Data science is one of the most sought after skill-sets out there right now, with demand for those with skills far outstripping supply.
This is good news for those who’ve gained, are in the process of gaining, or are planning to gain those data analysis skills.
But what exactly is data science, what does it entail, and what makes a data scientist?
If you’re looking to get started in the dizzying world of data science but don’t know where to begin, read on to find out what data science is, what it really means, what you need to succeed in the field, and why its all the rage right now.
What is data science
The chances are that you’ve probably already heard about data science before arriving here. In fact, I’d be surprised if you hadn’t since the buzz around the field has reached crazy levels in recent years.
If you only listened to the hype you might think that data scientists have nearly superhuman abilities that can solve pretty much every.single.problem that exists in the universe (spoiler alert: they can’t).
Everyone is so excited about data science that Harvard Business Review even listed data scientist as “the sexiest job in the 21st century”.
Data has become kind of a big deal and by extension, those that know how to work with large volumes of it are so hot right now.
This rush for all things data science is in part due to the massive influx of data (aka “big data”) that now exists in the world and that we’re all producing every single day.
Understandably, this has led businesses (traditionally in the tech industry) to realize that being able to effectively and accurately analyze large quantities of data has the potential for very real (and very big) gains. To recruit the best and brightest employees that could help a company capitalize on this surge of data, companies began offering starting salaries in the six figures for job titles like data scientist and data analyst.
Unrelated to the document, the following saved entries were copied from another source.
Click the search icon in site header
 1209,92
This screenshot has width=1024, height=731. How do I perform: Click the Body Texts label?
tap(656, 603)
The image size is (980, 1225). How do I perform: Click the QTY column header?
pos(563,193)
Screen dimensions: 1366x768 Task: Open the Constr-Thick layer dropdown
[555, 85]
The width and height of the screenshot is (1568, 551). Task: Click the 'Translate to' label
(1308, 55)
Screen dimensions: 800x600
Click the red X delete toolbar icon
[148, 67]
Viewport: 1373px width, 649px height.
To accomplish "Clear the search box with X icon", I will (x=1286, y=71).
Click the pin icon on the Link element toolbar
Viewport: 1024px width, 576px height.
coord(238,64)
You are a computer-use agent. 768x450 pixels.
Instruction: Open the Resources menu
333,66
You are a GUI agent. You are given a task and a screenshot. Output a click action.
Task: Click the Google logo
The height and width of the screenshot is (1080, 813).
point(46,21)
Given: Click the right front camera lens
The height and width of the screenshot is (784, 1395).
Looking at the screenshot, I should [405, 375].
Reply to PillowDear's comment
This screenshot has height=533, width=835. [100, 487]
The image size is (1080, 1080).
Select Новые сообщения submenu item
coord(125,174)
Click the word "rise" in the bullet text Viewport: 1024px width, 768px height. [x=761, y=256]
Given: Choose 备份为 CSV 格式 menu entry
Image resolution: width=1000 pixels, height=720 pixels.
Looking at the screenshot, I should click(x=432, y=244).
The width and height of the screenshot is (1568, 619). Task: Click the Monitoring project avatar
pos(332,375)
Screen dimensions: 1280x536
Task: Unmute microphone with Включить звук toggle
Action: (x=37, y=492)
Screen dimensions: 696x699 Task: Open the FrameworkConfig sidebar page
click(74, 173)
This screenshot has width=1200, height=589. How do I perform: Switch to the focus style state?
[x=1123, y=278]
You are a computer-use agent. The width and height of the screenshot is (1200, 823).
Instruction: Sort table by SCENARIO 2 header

It’s not just companies that are interested in big data, of course.
High demand for data science has also been fueled by researchers, analysts, and academics who are equally as excited by the potentials of big data (and small data too!) and want to be able to leverage technology to answer very real questions. Combined with advances in computing power, this has all led to something exciting – what exactly that is though, is up for debate.
So, while data science is now an established career path, the details about what it actually is are still a bit fuzzy.
Let’s break it down to get to find out.
A quick internet search to help answer the question “what is data science?” yields a lot of contradictory answers filled with so many overused buzzwords that they are basically useless and often leave you with more questions than answers.
For instance, how big is big data? Is data science even a science? Or, on an even more fundamental level, what is data? And perhaps the most important question of all – why should I care about data science?
Part of the reason there is so much confusion around data science is that it isn’t well-defined.
As Cathy O’Neil and Rachel Schutt discuss in their must-read book on the topic Doing Data Science: Straight Talk from the Frontline, “part of the problem is that there ‘is no well-defined body of knowledge, and there’s no canonical corpus. It’s popularized and celebrated in the press and media, but there’s no ‘authority’ to push back on erroneous or outrageous accounts. There’s a lot of overlap with various other subjects as well; it could become redundant with a machine learning textbook, for example.”
Despite all the hype and the ambiguous, hard to pin down definitions, data science is definitely something even if only just an area of interest that is undergoing some sort of paradigm shift.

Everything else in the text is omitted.